Single by BadBadNotGood featuring Samuel T. Herring

from the album IV
- Released: May 17, 2016
- Genre: R&B; soul; blue-eyed soul;
- Length: 4:32
- Label: Innovative Leisure
- Songwriters: Alexander Sowinski; Chester Hansen; Leland Whitty; Matthew Tavares; Samuel T. Herring;
- Producer: BadBadNotGood

BadBadNotGood featuring Samuel T. Herring singles chronology
| "Speaking Gently" (2016) | "Time Moves Slow" (2016) | "Confessions Pt. II" (2016) |

= Time Moves Slow and Running Away =

2016 single by BadBadNotGood

"Time Moves Slow" is a song by Canadian instrumental group BADBADNOTGOOD and American singer Samuel T. Herring, from the former's album IV. The track was released on May 17, 2016, as the second single from the album to critical and commercial acclaim.

In June 2021, a song called "Running Away" by VANO 3000 heavily sampled the track, causing both it and "Time Moves Slow" to go viral on TikTok. It was officially released with the band on June 21, 2021.

== Background and release ==
The band first connected with Future Islands frontman Samuel T. Herring in 2014 when they remixed/reinterpreted their track "Seasons (Waiting on You)". Following their collaboration, BadBadNotGood invited Herring to their Toronto studio to work on some music for their album. From these sessions, they wrote and recorded "Time Moves Slow" as well as the non-album single "I Don't Know".

"Time Moves Slow" premiered live in 2015 at a Red Bull show in Los Angeles; the band played the track as well as their version of "Seasons (Waiting on You)" with Herring .

The track debuted on Zane Lowe's Beats 1 radio show on May 17, 2016, and released digitally the same day. The band announced their new album the same day. The track was also released as a promotional single. The track was reviewed positively in reviews of the album.

Since its release, the track has been performed live infrequently.

== "Running Away" ==

In June 2021, the track "Running Away", a beat heavily incorporating a looped sample of "Times Move Slow" went viral on TikTok as part of the Adult Swim trend. The track and trend was created by musician and TikTok creator VANO 3000 in late May, in tribute to the distinct bumpers on the American late night programming block Adult Swim. "Running Away" has been called nostalgic and "dream like". In regard to the composition, VANO took an instrumental from the original track 'adjusted the EQ and pitch and added filters to the sample' before adding in the lyrical phrase by Samuel T. Herring.
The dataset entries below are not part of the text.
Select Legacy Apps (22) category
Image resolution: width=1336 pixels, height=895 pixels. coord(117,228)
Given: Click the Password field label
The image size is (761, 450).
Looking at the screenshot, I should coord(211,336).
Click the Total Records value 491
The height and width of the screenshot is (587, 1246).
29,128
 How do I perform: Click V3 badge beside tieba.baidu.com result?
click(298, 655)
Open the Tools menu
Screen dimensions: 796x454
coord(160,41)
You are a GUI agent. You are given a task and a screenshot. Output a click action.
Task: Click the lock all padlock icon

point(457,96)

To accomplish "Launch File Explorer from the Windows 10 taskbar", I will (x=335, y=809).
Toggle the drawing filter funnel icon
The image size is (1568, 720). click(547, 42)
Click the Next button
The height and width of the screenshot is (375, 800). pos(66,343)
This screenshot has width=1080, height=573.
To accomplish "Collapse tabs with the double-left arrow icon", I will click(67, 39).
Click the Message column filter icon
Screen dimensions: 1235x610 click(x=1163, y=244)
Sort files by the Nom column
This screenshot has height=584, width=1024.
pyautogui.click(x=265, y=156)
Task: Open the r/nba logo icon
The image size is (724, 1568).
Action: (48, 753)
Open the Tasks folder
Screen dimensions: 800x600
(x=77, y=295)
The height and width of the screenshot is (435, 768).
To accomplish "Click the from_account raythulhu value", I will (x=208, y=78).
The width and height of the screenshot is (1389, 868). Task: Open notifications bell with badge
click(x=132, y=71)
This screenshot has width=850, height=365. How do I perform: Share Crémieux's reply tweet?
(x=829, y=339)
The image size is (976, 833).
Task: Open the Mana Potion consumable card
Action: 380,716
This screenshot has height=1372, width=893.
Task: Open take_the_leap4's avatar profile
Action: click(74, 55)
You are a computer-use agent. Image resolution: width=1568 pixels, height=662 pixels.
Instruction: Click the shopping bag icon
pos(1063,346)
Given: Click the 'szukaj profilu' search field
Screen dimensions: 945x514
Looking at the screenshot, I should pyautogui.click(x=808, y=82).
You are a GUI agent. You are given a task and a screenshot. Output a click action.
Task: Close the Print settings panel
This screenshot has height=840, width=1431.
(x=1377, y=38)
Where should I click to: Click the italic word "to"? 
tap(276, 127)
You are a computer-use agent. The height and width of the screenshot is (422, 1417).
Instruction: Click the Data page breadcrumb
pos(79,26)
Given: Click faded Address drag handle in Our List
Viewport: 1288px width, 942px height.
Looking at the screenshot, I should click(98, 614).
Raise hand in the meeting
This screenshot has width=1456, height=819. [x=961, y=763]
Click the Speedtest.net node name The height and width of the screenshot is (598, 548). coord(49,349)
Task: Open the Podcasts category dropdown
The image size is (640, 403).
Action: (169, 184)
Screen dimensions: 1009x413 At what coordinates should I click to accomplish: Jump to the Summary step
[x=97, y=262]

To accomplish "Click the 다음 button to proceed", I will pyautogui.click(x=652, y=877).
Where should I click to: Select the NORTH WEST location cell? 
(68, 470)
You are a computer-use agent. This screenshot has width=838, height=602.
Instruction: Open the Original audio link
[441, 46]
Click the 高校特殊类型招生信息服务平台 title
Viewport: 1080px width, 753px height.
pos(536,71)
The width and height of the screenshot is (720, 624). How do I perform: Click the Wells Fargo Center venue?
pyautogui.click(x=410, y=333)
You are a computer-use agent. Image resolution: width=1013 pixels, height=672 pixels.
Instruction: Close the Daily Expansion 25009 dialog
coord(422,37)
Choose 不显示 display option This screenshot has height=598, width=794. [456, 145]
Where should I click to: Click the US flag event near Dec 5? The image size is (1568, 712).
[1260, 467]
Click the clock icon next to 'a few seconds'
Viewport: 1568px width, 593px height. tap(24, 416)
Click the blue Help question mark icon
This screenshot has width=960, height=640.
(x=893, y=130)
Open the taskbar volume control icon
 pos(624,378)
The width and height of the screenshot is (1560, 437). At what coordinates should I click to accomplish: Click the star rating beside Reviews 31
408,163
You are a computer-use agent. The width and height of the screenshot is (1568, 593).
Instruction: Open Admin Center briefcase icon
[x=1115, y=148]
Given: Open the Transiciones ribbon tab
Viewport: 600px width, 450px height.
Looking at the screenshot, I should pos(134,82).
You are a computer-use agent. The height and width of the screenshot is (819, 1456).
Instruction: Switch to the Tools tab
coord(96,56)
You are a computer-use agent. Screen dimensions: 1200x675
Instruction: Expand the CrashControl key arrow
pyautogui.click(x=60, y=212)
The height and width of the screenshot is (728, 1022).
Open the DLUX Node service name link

=== Reception and release ===
The trend went viral throughout June; as of June 8, 2021, the track has been used by nearly 2 billion TikTok videos; (Note: Per Forbes, the hashtag “adultswim” had 1.1 billion uses and “adultswimbump" 82.7 million.) as of June 18, 2021, VANO had been tagged in 500,000 of these TikTok videos and heard over 2.7 billion times. The trend has been lauded by content creators and subject to a number of pop culture think pieces. BadBadNotGood did not initially comment on the use of their song, but co-signed it on June 12 by participating in the trend.

As the track was an unofficial remix of copyrighted music, it was not available for purchase nor streaming and was bootlegged across many platforms. VANO worked to clear the sample throughout June. An official version of "Running Away" was released by VANO 3000 by BBNG's record label Innovative Leisure on June 21, 2021; BBNG and Herring are both credited.

== In other media ==
"Time Moves Slow" was featured in a 2018 episode of NBC's The Blacklist and a 2019 episode of HBO's Barry. Notably, a cover of the song was featured in the final sequence of the 2020 video game Dreams for PlayStation 4. The song was also used in the 2024 video game Harold Halibut for Windows, the Xbox Series and PlayStation 5.

== Personnel ==
Adapted from liner notes.

- Chester Hansen – bass guitar
- Alexander Sowinski – drums
- Matthew Tavares – crumar
- Leland Whitty – electric guitar
- Samuel T. Herring – vocals
- Stephen Koszler – mixing
- João Carvalho – mastering

==Certifications==

Certifications for "Time Moves Slow"
| Region | Certification | Certified units/sales |
| United Kingdom (BPI) | Silver | 200,000^{‡} |
^{‡} Sales+streaming figures based on certification alone.